## Problem details
Lines to restate from the data below: from the one containing "The height and width of the screenshot is (1024, 576)." to the one containing "Viewport: 800px width, 599px height.", both included. Give them again exactly, and only them.

## Saved data entries
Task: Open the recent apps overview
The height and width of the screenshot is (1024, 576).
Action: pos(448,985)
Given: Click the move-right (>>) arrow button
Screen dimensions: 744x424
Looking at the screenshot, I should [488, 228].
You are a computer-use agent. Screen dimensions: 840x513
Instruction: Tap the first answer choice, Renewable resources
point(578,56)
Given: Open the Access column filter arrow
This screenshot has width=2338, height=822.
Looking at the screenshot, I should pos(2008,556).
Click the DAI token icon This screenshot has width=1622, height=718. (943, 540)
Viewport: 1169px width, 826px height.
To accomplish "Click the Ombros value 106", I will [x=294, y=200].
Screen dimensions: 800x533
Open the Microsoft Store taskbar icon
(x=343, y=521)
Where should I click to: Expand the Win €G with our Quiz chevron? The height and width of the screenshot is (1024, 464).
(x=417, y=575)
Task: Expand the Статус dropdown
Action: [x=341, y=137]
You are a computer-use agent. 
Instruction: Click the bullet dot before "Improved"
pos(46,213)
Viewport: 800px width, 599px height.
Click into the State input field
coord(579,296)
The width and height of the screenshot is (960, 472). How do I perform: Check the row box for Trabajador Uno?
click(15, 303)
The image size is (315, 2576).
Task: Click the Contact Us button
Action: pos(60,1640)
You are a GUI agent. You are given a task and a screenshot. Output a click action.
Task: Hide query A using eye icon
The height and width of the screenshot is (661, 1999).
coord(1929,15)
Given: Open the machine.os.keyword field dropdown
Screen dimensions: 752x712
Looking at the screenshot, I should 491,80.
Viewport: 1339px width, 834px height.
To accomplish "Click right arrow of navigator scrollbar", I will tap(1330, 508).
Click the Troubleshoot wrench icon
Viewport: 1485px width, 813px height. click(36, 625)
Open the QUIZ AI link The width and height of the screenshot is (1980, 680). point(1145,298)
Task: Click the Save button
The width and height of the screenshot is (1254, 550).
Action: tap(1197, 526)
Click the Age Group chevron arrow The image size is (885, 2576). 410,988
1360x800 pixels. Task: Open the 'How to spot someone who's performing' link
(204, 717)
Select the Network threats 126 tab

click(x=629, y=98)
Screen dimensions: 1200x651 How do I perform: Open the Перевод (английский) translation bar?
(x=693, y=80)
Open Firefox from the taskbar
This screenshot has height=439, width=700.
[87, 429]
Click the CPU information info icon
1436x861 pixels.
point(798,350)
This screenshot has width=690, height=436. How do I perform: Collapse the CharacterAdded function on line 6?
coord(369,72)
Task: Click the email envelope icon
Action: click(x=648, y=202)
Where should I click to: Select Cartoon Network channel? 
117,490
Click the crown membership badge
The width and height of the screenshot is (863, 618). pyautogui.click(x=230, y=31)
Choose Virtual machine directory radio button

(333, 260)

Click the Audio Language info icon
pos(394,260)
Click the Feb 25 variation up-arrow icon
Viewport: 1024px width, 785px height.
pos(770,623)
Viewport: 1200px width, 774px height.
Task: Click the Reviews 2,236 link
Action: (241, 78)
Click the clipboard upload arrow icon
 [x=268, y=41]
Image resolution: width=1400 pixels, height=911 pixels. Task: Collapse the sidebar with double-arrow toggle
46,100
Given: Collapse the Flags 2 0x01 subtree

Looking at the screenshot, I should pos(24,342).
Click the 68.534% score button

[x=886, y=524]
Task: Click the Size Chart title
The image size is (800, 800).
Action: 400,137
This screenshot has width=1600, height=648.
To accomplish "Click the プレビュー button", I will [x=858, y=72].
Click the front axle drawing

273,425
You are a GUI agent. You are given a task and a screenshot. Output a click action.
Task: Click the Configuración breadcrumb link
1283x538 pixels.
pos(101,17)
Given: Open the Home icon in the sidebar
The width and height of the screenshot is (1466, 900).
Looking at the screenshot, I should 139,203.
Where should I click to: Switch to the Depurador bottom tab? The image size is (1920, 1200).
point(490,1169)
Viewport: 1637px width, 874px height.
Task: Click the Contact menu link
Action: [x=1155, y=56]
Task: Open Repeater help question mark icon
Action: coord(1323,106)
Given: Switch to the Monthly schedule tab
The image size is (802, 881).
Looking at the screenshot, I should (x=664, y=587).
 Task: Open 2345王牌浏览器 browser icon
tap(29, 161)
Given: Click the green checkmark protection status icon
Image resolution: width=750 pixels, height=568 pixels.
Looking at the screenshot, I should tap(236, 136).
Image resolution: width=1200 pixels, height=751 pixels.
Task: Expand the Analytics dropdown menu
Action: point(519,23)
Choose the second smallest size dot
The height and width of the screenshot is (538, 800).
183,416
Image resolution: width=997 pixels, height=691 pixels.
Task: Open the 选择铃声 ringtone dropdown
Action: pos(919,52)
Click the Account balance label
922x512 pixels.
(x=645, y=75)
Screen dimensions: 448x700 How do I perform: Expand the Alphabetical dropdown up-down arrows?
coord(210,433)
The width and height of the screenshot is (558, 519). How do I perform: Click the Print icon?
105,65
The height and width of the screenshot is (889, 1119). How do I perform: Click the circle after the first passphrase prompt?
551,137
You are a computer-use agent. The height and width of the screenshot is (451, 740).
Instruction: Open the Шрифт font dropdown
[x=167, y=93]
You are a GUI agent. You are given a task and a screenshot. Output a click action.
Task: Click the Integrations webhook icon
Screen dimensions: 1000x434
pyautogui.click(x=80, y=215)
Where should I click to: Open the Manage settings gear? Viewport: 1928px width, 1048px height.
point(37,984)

## Answer
The height and width of the screenshot is (1024, 576).
Action: pos(448,985)
Given: Click the move-right (>>) arrow button
Screen dimensions: 744x424
Looking at the screenshot, I should [488, 228].
You are a computer-use agent. Screen dimensions: 840x513
Instruction: Tap the first answer choice, Renewable resources
point(578,56)
Given: Open the Access column filter arrow
This screenshot has width=2338, height=822.
Looking at the screenshot, I should pos(2008,556).
Click the DAI token icon This screenshot has width=1622, height=718. (943, 540)
Viewport: 1169px width, 826px height.
To accomplish "Click the Ombros value 106", I will [x=294, y=200].
Screen dimensions: 800x533
Open the Microsoft Store taskbar icon
(x=343, y=521)
Where should I click to: Expand the Win €G with our Quiz chevron? The height and width of the screenshot is (1024, 464).
(x=417, y=575)
Task: Expand the Статус dropdown
Action: [x=341, y=137]
You are a computer-use agent. 
Instruction: Click the bullet dot before "Improved"
pos(46,213)
Viewport: 800px width, 599px height.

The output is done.